(PROMPT 1)
In the rows below, reproduce everything from the line containing "Open the Connecticut" down to the line containing "Looking at the screenshot, I should [x=555, y=22].", including both of those lines.

So, I might be a few years late on this one, but oh man, am I glad I finally found my way here.

Teenage Abby is fashion-obsessed, plus-size, and gay. When she lands her dream internship at a local boutique, she wasn’t expecting the job to come with her dream girl. In THE SUMMER OF JORDI PEREZ (AND THE BEST BURGER IN LOS ANGELES), Abby learns how to navigate new friendships, new love, and being the star of her own story.

Y’all are gonna think I only write 😍😍 reviews, but I loved this book! If teen romance stories like SLOPPY FIRSTS or TO ALL THE BOYS I’VE LOVED BEFORE were about gay teens, this is that book! It’s got a similar mix of sweetness, teenage anxiety, and letting the characters be their weirdo selves.

I love that this is a happy queer story. I love that it isn’t about gay pain or death or even about coming out. I love that Abby is femme and loves bright colors and lipstick and no one questions if she’s “really” gay (except her mom, but that rings true in a different way). As someone who doesn’t “look” queer, it literally made me cry to think about how great it would have been to read this book when I was younger. I’m so glad we are slowly diversifying the kinds of queer people we see in our stories.

(PROMPT 2)
List every book title the review mentions.

(PROVIDED DATA)
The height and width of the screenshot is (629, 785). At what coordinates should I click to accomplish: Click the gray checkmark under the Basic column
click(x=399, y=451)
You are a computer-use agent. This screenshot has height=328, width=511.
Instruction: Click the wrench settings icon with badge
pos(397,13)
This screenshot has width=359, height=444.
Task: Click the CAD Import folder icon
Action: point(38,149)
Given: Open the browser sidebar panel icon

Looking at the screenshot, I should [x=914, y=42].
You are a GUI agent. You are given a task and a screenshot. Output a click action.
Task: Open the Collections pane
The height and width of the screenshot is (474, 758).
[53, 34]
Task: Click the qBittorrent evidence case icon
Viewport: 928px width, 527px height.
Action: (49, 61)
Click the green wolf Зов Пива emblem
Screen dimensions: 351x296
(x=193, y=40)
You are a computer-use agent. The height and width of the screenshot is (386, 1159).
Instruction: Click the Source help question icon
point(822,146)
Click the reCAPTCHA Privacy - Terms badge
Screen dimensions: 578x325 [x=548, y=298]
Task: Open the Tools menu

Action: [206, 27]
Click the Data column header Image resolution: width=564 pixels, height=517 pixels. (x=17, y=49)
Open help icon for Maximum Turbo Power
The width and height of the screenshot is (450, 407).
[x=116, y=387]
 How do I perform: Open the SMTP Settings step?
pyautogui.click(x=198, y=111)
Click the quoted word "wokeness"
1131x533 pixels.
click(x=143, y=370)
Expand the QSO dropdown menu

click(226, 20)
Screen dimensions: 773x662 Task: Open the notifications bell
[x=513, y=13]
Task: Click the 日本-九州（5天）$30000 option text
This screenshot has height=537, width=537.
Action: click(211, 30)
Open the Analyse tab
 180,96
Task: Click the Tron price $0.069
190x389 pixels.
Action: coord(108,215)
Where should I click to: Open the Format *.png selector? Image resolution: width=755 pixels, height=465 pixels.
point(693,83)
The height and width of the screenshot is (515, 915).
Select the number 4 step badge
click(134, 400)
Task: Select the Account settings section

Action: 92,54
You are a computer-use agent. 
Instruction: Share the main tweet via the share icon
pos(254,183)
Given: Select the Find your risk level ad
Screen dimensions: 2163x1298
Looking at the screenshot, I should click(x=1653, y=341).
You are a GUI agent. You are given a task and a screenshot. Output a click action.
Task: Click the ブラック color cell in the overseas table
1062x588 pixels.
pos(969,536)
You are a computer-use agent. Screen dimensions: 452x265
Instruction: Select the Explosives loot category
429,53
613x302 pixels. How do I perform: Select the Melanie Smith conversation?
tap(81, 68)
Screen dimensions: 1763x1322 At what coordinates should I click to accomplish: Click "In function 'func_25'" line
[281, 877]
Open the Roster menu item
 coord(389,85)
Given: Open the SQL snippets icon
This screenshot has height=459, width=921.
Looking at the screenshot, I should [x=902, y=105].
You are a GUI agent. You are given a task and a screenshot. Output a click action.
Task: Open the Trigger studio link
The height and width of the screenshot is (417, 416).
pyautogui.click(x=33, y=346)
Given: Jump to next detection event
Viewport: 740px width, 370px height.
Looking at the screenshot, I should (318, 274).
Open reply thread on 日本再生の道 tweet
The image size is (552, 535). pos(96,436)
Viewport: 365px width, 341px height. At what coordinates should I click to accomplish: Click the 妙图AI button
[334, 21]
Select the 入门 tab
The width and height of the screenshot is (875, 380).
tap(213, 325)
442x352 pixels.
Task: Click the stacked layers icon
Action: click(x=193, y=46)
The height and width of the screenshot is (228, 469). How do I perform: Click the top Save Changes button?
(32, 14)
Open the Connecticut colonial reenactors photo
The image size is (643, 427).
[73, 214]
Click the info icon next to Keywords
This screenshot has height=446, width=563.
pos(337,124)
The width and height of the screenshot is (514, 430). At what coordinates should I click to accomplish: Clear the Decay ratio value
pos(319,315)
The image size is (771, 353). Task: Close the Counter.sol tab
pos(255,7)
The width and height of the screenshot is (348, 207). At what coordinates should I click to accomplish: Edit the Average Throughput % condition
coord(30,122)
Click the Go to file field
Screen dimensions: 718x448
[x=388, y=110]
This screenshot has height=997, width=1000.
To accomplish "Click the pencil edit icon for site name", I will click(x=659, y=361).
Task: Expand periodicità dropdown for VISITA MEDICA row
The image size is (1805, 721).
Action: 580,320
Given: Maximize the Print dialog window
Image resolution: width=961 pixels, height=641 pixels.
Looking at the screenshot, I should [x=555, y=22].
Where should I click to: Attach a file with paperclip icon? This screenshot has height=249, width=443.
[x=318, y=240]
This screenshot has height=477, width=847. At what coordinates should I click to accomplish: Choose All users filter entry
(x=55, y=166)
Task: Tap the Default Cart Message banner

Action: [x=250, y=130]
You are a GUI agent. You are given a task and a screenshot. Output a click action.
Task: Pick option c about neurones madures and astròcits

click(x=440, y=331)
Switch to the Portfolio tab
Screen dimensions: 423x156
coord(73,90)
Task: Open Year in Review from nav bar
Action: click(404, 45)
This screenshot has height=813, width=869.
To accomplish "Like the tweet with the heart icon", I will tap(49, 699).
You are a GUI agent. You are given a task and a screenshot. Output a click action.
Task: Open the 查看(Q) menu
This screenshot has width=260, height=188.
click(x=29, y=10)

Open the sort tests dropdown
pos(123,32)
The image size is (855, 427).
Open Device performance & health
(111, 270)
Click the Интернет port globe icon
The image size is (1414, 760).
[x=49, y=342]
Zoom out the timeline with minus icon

(TASK RESULT 1)
Open the Connecticut colonial reenactors photo
The image size is (643, 427).
[73, 214]
Click the info icon next to Keywords
This screenshot has height=446, width=563.
pos(337,124)
The width and height of the screenshot is (514, 430). At what coordinates should I click to accomplish: Clear the Decay ratio value
pos(319,315)
The image size is (771, 353). Task: Close the Counter.sol tab
pos(255,7)
The width and height of the screenshot is (348, 207). At what coordinates should I click to accomplish: Edit the Average Throughput % condition
coord(30,122)
Click the Go to file field
Screen dimensions: 718x448
[x=388, y=110]
This screenshot has height=997, width=1000.
To accomplish "Click the pencil edit icon for site name", I will click(x=659, y=361).
Task: Expand periodicità dropdown for VISITA MEDICA row
The image size is (1805, 721).
Action: 580,320
Given: Maximize the Print dialog window
Image resolution: width=961 pixels, height=641 pixels.
Looking at the screenshot, I should [x=555, y=22].

(TASK RESULT 2)
- THE SUMMER OF JORDI PEREZ (AND THE BEST BURGER IN LOS ANGELES)
- SLOPPY FIRSTS
- TO ALL THE BOYS I’VE LOVED BEFORE